=== Section Start ===
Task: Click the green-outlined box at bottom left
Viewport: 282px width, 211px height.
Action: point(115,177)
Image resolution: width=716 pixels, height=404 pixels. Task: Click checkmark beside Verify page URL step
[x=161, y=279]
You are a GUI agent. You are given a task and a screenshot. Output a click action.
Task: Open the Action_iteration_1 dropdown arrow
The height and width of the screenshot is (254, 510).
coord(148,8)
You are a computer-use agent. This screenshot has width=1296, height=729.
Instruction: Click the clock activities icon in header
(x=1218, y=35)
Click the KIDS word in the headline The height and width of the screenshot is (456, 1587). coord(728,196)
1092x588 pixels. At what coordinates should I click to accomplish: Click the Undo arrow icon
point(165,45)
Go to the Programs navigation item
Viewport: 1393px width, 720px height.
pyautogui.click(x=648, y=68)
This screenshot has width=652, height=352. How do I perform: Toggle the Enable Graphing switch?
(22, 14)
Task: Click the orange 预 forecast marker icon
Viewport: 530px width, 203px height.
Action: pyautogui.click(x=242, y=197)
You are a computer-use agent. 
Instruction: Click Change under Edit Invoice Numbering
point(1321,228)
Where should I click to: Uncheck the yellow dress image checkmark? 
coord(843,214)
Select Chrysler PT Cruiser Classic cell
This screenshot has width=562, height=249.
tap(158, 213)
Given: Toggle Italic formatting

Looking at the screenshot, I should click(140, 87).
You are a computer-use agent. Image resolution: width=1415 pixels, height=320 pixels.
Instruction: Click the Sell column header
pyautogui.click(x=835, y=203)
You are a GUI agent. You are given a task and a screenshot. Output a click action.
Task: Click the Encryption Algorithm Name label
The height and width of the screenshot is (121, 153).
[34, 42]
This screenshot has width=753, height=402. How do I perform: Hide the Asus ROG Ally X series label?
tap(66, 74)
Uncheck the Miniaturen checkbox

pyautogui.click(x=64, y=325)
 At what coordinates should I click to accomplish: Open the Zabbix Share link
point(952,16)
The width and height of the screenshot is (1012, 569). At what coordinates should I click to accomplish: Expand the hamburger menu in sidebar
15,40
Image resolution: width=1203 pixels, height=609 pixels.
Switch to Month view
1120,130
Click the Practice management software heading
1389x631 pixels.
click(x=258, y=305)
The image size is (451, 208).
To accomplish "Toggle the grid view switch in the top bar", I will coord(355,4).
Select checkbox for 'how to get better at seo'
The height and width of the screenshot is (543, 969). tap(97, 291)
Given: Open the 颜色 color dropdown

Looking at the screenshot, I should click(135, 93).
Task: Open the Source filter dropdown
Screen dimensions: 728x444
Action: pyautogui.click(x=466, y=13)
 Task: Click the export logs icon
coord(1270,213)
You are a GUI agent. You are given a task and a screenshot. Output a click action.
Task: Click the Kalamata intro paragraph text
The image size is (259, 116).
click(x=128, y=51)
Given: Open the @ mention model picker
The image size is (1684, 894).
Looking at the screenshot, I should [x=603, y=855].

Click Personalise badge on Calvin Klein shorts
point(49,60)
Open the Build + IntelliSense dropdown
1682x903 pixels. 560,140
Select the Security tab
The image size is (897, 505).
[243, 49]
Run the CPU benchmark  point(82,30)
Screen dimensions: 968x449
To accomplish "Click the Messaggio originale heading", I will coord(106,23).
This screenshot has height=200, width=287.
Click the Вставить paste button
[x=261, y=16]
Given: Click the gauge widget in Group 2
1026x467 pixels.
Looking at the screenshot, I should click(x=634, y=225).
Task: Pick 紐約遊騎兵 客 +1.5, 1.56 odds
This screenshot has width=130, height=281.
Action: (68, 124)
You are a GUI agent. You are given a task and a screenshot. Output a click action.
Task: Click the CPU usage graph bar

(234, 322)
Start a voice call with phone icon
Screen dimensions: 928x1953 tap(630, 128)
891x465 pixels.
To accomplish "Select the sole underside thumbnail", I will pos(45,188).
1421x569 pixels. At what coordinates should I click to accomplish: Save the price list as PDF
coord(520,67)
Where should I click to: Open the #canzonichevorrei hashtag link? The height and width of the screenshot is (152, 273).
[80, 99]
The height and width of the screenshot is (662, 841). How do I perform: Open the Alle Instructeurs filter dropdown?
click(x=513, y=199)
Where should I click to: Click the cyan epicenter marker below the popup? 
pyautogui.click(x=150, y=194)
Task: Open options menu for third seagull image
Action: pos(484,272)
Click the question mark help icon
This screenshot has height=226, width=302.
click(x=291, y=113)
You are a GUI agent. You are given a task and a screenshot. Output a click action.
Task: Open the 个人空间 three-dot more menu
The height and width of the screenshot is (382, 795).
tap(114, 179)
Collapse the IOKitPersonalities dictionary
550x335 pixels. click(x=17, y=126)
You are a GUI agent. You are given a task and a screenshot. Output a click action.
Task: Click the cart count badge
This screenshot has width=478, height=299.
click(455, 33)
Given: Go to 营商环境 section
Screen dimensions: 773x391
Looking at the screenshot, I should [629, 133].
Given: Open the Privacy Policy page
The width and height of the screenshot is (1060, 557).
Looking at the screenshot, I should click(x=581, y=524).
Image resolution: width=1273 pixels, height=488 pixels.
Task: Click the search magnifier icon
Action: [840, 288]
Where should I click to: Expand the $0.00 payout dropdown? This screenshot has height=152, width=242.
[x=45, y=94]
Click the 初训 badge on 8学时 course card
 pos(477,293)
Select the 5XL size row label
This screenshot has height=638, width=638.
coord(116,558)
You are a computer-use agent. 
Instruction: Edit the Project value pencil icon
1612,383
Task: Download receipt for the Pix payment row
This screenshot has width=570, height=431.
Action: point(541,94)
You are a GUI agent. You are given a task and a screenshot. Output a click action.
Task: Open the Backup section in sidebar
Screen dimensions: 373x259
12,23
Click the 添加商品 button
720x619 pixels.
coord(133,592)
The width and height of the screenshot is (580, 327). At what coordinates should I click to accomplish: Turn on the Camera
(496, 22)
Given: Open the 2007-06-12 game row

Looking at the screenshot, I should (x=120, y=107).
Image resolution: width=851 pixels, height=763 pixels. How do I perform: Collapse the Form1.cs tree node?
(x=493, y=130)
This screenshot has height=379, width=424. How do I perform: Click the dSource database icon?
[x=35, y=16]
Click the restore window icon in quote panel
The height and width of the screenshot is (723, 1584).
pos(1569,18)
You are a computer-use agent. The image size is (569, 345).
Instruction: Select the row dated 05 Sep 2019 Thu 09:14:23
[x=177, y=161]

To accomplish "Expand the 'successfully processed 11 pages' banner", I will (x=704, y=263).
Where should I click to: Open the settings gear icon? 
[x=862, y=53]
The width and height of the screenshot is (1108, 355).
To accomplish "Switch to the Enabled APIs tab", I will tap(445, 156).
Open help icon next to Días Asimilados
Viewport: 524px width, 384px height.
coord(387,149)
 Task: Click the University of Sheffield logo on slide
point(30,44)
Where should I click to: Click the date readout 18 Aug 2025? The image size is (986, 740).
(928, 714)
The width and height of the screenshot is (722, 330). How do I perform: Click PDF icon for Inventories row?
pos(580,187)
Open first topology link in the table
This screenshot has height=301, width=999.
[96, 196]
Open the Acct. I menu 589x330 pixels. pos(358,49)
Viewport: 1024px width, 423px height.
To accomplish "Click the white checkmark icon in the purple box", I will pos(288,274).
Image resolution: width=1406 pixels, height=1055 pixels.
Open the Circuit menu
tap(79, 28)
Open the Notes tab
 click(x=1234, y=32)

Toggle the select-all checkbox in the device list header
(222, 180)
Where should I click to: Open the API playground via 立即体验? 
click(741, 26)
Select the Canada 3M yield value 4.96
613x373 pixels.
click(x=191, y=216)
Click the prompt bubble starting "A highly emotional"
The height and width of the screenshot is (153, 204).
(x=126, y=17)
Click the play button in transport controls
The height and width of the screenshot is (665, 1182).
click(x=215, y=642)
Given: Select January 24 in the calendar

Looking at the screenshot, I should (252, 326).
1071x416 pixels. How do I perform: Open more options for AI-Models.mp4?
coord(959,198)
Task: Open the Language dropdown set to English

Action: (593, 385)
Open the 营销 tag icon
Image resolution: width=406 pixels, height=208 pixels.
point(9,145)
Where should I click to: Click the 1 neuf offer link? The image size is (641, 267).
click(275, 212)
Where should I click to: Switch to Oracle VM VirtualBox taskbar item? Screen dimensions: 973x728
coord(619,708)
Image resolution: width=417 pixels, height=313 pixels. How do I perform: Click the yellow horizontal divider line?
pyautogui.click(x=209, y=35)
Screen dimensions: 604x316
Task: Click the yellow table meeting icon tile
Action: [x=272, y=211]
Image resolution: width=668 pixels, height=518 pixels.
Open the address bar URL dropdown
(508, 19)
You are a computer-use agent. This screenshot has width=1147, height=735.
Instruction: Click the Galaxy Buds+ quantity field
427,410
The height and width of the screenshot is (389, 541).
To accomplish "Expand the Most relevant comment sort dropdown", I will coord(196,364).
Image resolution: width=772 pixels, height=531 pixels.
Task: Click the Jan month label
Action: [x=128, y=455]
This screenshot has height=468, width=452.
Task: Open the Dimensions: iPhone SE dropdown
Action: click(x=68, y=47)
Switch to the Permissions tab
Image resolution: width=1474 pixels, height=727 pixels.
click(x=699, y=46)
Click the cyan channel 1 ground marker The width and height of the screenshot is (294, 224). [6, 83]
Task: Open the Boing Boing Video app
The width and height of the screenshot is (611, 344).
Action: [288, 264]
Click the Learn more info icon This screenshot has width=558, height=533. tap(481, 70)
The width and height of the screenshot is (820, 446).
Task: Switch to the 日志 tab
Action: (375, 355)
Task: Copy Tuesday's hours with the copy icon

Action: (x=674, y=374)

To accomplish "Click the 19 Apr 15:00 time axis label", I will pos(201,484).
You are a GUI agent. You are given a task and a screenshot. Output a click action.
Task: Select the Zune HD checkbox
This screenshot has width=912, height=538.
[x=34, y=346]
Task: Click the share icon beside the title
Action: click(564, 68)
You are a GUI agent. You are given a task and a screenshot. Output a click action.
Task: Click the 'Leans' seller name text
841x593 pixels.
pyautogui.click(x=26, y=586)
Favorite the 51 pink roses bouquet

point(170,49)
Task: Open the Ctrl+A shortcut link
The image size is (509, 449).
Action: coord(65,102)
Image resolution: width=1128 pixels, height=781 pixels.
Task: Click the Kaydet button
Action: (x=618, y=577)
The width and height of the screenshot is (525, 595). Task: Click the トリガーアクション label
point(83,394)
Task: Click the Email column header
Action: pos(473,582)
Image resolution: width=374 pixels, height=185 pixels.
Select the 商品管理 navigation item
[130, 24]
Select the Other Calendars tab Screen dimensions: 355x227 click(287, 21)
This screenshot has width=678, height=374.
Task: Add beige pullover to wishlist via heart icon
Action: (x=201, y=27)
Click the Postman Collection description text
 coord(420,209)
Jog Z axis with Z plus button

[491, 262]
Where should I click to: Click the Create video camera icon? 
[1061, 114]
=== Section End ===
Directions: Repeat, word for word, the lines above between the line holding "The height and width of the screenshot is (382, 795)." and the line holding "Given: Open the Privacy Policy page", inclusive; omit everything else.

Result of this exercise:
The height and width of the screenshot is (382, 795).
tap(114, 179)
Collapse the IOKitPersonalities dictionary
550x335 pixels. click(x=17, y=126)
You are a GUI agent. You are given a task and a screenshot. Output a click action.
Task: Click the cart count badge
This screenshot has width=478, height=299.
click(455, 33)
Given: Go to 营商环境 section
Screen dimensions: 773x391
Looking at the screenshot, I should [629, 133].
Given: Open the Privacy Policy page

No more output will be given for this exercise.